* Task to complete
Count the lines below that hold the word "will" and say how many, with no other text.

* Data entries
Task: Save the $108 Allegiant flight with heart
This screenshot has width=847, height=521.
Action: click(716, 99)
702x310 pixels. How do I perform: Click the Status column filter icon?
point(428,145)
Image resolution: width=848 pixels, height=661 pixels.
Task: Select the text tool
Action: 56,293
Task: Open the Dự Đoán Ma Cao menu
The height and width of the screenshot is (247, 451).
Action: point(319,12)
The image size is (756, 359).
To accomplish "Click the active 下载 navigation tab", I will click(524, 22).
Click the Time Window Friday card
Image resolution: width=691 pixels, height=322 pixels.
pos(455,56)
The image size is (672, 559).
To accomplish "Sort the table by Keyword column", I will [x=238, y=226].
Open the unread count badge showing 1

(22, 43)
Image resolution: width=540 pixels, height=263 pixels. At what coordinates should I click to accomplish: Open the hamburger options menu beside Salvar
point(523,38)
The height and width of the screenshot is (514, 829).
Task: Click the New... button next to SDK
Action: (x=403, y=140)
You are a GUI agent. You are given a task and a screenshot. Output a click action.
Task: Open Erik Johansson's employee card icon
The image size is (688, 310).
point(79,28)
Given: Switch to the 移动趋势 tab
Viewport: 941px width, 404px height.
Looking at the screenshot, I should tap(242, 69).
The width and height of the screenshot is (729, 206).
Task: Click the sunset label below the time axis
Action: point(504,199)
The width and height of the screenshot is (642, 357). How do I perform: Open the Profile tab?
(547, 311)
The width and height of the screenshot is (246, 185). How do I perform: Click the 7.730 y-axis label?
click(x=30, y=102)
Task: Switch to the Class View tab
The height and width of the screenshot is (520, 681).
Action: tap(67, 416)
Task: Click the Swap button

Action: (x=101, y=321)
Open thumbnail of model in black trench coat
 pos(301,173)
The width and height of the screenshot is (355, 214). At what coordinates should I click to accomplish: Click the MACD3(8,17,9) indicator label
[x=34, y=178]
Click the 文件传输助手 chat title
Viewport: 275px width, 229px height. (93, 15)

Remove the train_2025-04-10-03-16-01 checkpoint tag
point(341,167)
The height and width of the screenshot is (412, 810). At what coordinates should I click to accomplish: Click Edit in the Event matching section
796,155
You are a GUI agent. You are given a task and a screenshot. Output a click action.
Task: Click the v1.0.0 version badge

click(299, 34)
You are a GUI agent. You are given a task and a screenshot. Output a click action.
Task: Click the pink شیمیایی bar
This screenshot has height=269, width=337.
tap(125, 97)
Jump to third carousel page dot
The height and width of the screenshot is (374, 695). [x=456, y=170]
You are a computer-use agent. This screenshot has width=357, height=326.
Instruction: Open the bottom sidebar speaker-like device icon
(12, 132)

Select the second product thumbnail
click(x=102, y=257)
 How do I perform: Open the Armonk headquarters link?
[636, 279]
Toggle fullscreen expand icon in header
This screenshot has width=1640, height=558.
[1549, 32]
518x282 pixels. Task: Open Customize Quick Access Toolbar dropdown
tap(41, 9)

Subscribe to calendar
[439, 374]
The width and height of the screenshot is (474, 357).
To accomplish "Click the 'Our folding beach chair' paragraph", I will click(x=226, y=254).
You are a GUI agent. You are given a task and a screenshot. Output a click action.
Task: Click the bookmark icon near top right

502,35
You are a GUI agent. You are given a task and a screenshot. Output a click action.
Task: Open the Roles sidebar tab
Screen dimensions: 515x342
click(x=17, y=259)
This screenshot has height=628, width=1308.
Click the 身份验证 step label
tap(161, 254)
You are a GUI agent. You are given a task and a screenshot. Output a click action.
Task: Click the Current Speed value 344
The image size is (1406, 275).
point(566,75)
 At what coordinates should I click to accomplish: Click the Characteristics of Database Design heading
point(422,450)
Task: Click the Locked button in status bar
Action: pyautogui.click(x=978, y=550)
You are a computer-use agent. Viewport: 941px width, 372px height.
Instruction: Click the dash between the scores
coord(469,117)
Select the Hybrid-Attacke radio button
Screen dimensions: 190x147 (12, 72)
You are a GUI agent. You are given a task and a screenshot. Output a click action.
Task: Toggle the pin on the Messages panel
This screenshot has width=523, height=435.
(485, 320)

* Written answer
3